クリス 1
宿屋<お魚パラダイス>の一室で、ロードはベッドの上で仰向けになり天井を睨んでいた。
レッドと共に大浴場―と言っても、4人も入ればいっぱいになりそうな風呂だったが―に行き、久し振りに大はしゃぎをしたのはつい先程。すっかり疲れたレッドはもう一つのベッドの上で、小さく寝息を立てている。
<お魚パラダイス>という安易なネーミングから、ロードは勝手に魚が至る所を泳いでいるんだろうとばかり想像していたが、やはり村は村。単に部屋の名前が魚であっただけであった。ちなみにロードたちが泊まっている部屋は<フライング・フィッシュ>である。

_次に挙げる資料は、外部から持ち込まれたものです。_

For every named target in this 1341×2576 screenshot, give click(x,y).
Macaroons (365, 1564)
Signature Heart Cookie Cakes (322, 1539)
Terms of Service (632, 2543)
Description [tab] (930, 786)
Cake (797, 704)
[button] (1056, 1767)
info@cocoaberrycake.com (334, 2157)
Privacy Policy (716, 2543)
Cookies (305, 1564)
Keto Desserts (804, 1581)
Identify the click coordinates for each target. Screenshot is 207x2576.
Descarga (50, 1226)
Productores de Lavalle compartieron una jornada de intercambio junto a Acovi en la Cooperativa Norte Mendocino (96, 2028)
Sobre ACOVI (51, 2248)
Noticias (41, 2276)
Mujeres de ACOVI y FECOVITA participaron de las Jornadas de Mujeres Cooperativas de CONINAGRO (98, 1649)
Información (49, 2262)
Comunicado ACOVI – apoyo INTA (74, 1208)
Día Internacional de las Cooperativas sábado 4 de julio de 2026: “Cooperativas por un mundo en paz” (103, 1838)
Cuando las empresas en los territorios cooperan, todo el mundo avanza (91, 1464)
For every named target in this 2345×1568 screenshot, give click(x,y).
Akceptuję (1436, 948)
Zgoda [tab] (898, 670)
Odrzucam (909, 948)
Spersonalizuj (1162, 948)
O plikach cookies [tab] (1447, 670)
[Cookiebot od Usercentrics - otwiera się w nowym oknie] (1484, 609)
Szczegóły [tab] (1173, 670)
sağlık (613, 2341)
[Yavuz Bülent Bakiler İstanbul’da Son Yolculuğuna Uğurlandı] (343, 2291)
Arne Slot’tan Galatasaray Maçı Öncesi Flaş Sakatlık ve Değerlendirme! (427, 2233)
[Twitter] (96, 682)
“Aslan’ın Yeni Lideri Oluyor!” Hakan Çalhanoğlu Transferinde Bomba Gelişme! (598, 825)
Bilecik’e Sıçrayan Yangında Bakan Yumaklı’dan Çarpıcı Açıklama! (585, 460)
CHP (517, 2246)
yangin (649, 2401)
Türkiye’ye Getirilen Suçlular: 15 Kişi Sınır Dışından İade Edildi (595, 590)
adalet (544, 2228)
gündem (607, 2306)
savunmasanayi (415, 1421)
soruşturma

両手を頭の後ろで組み、ロードは何故か眠れないでいた。理由は分からない。体は疲れているはずなのに、神経が張り詰めている。
(・・・なんか引っかかる。何だってんだ?)
部屋の小さな窓からは月の柔らかな光が差し込んでいる。波が打ち寄せる音が、耳に心地よい。
ふと、部屋の隅の闇がわずかに揺れたような気がした。
(・・気のせいかな・・)
思い、ロードが体を左側に傾けた、その時――
ザワッ
唐突に背後に殺気が生まれた。
「!!」
慌てて跳ね起き、自分が寝転んでいたベッドを見る。そこには短刀が3本刺さっていた。
ヒュッ
月光に反射し、再び短刀がロードめがけて飛んでくる。
ロードはベッドに飛び込むと、前転をしながら刺さっているそれを抜き、放つ。狙いは部屋の入り口付近の天井の闇。
「うっ・・!!」
短刀が壁ではないところに刺さっている。ロードはその闇に目をやりながら、サイドテーブルに立てかけていた愛用の長剣を抜いた。
「・・・誰だか知らねぇけど、何のつもりだ?」
ロードの声に闇から黒づくめの人間が一人、姿を現した。血の付いた短刀をカツンと放り投げる。
短刀使い、とでも言うのだろうか。その胸や腰にはいくつもの種類の短刀を携えていた。
ロードの問いかけにも、男か女かもわからない黒づくめは再び短刀を投げつけてくる。
「答える義理は無ぇってことか!」
キンッ ギンッ
剣で弾くと、それは床や壁、果てはレッドの寝ているすぐ横に突き刺さる。
「レッド!起きろっ!」
叫び、ロードは黒づくめとの間合いを詰めた。短刀を投げさせないようにするためである。黒づくめはロードの思惑通り、接近戦に応じた。
「レッド!!起きろって!」
刃を合わせながらロードは熟睡している少年に声を掛けるが、疲れきった体はなかなか目覚める様子は無い。
ギギンッ
刃と刃が交わり、火花が黒づくめの顔を照らし出す。二つの目以外を全て隠していたが、ロードはその目つきだけで分かってしまった。
「・・・プロか?!」
「!!」
ロードの言葉に、黒づくめの動きがほんの一瞬止まった。そこを見逃すロードではない。素早く後ろに回りこむと、その首筋に手刀を叩き込んだ。
「ぐっ・・・」
くぐもった呻き声だけを残し、黒づくめはどさりと床に倒れた。
レッドがやっと起きたのは、この時だった。
「ん・・・どしたの?」
眠い目をこすりこすり見たものは、ロードが剣を手にレッドを見下ろしているという光景だった。
「うわっ!!ロード!何やってんの?!」
「刺客に襲われた・・・。お前、どっか痛くねぇか?」
「えっ・・刺客って・・・」
言い、やっとレッドは部屋の異変に気付いた。床や壁、自分のベッドにまで深々と短刀が突き刺さっている。
「うわっ!!わっ!わっ!!」
慌てて飛び起き、レッドはロードを見上げた。
「何で刺客なんか来るのさっ!?ロード、何か悪いことしたんでしょ!?」
「俺じゃねーよ!そんな感じじゃなかったし・・・ってまさか・・・!!」
不吉なことが脳裏をよぎり、ロードは靴を履くとそのまま部屋を出ようとする。
「ロード!!」
「お前は荷物全部持って、この村から早く逃げろ!いいな!」
「う・・うん・・・けど、クリスは・・?」
「心配すんな!俺に任せろ!」
心配げな表情を見せるレッドを部屋に残し、ロードは一目散にクリスの病室へと走った。